Exercise objective
Could you copy exactly the lines below from the one with "At what coordinates should I click to accomplish: Shift" to the one with "This screenshot has width=432, height=292.", inclusive, leaving out any pictures?

Stored data:

□ □ □ □ □ □ □

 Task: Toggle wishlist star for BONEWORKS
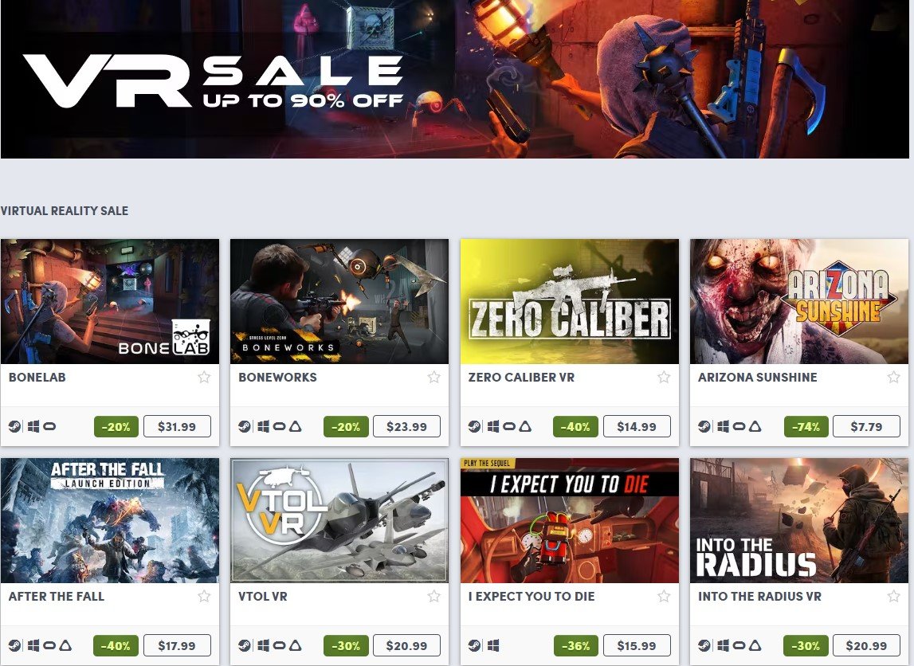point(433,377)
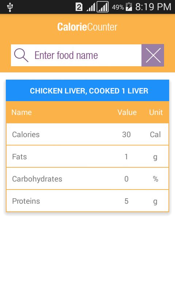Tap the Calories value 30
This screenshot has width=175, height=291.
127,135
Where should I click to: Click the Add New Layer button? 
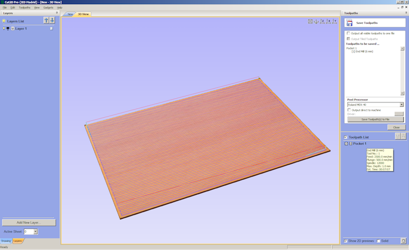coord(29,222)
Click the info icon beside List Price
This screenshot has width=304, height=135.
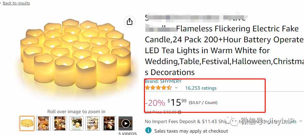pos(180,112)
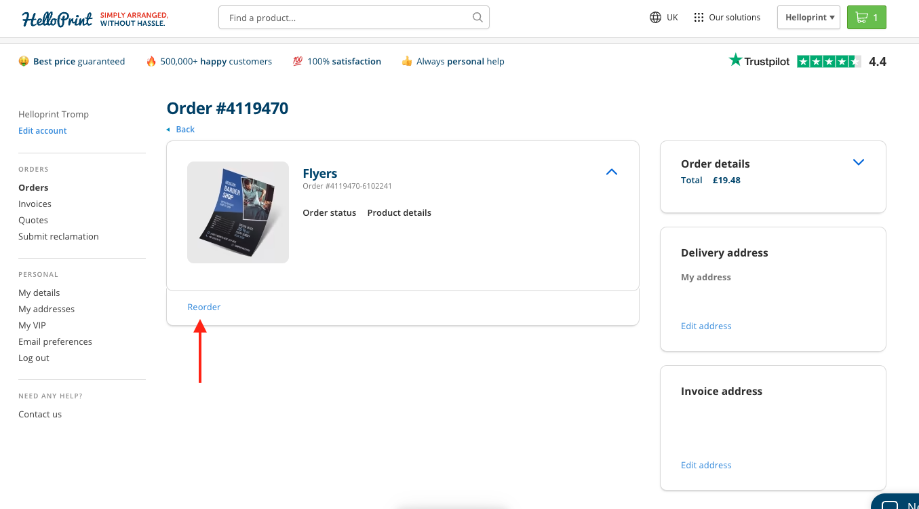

□ □ □ □ □ □ □

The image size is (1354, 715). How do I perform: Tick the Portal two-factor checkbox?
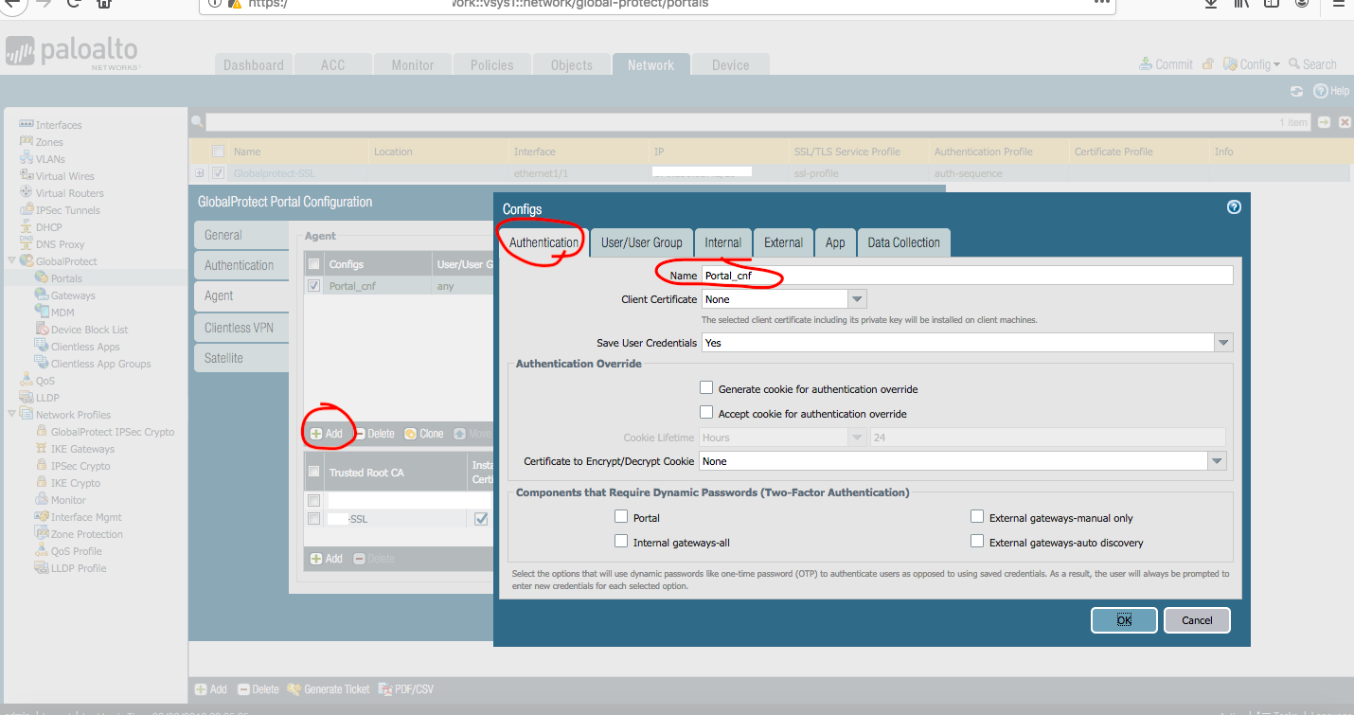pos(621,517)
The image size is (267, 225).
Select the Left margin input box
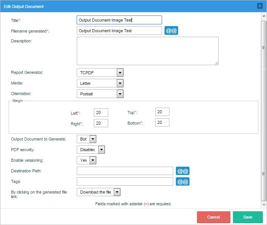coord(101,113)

□ □ □ □ □ □ □

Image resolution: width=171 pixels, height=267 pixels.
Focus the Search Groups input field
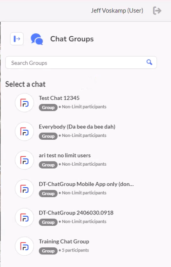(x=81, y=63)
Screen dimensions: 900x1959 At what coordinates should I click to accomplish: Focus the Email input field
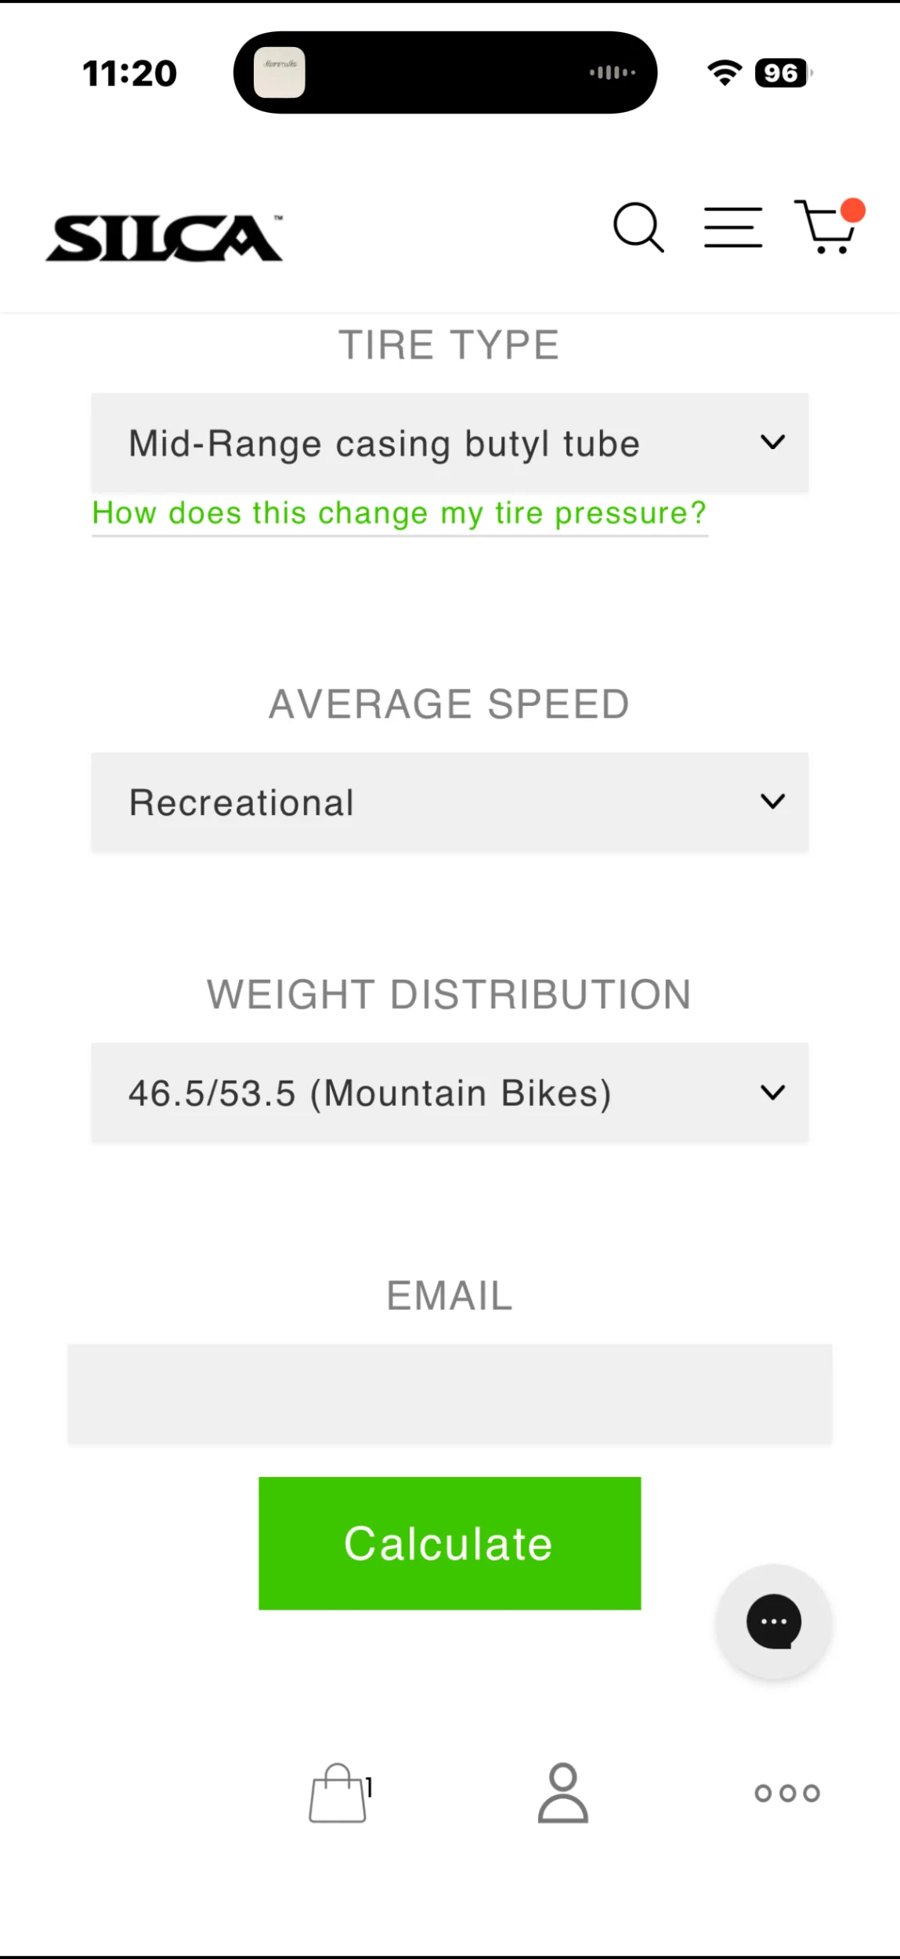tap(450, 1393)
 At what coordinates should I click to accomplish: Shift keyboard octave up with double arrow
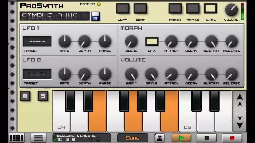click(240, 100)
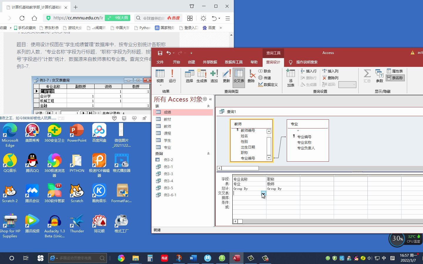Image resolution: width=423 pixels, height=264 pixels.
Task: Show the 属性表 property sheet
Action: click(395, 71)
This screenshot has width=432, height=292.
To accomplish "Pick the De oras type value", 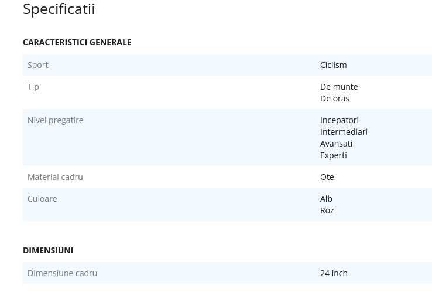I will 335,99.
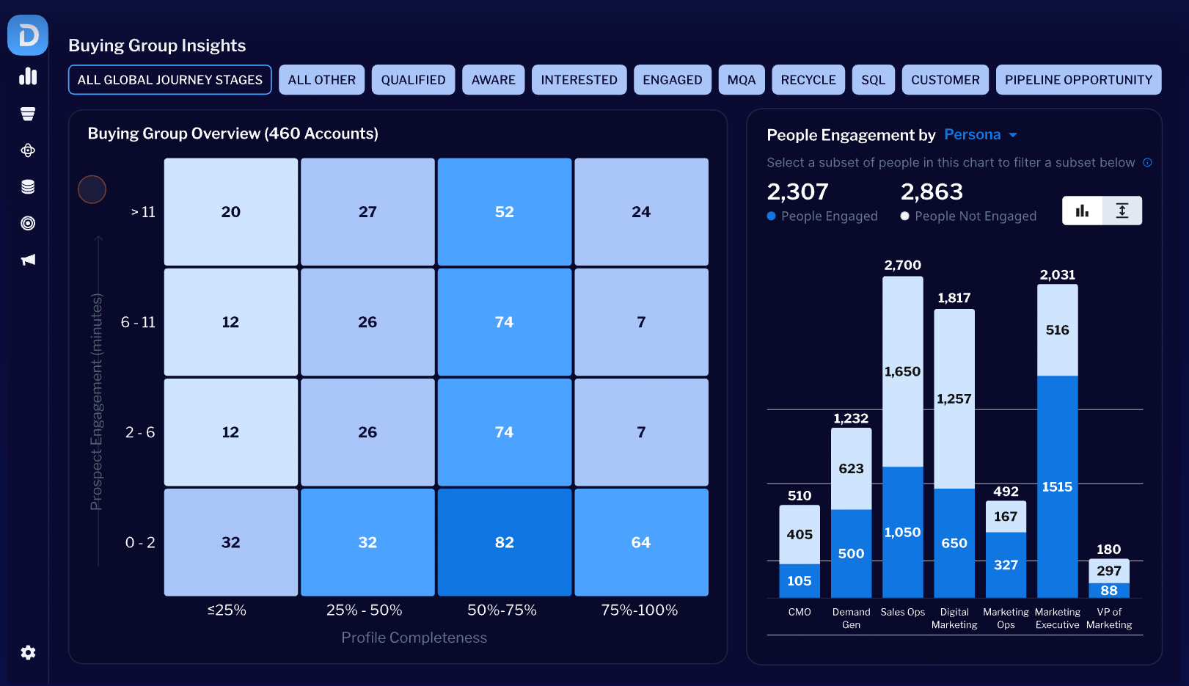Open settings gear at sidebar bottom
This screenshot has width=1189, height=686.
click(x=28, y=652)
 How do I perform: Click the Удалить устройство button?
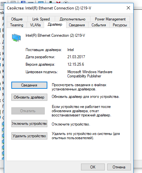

□ □ □ □ □ □ □

Solution to the exercise
 At what coordinates should I click to accomplish: Shift keyboard octave up with double arrow
click(240, 100)
Image resolution: width=423 pixels, height=264 pixels.
Task: Show the 属性表 property sheet
Action: click(395, 71)
This screenshot has width=432, height=292.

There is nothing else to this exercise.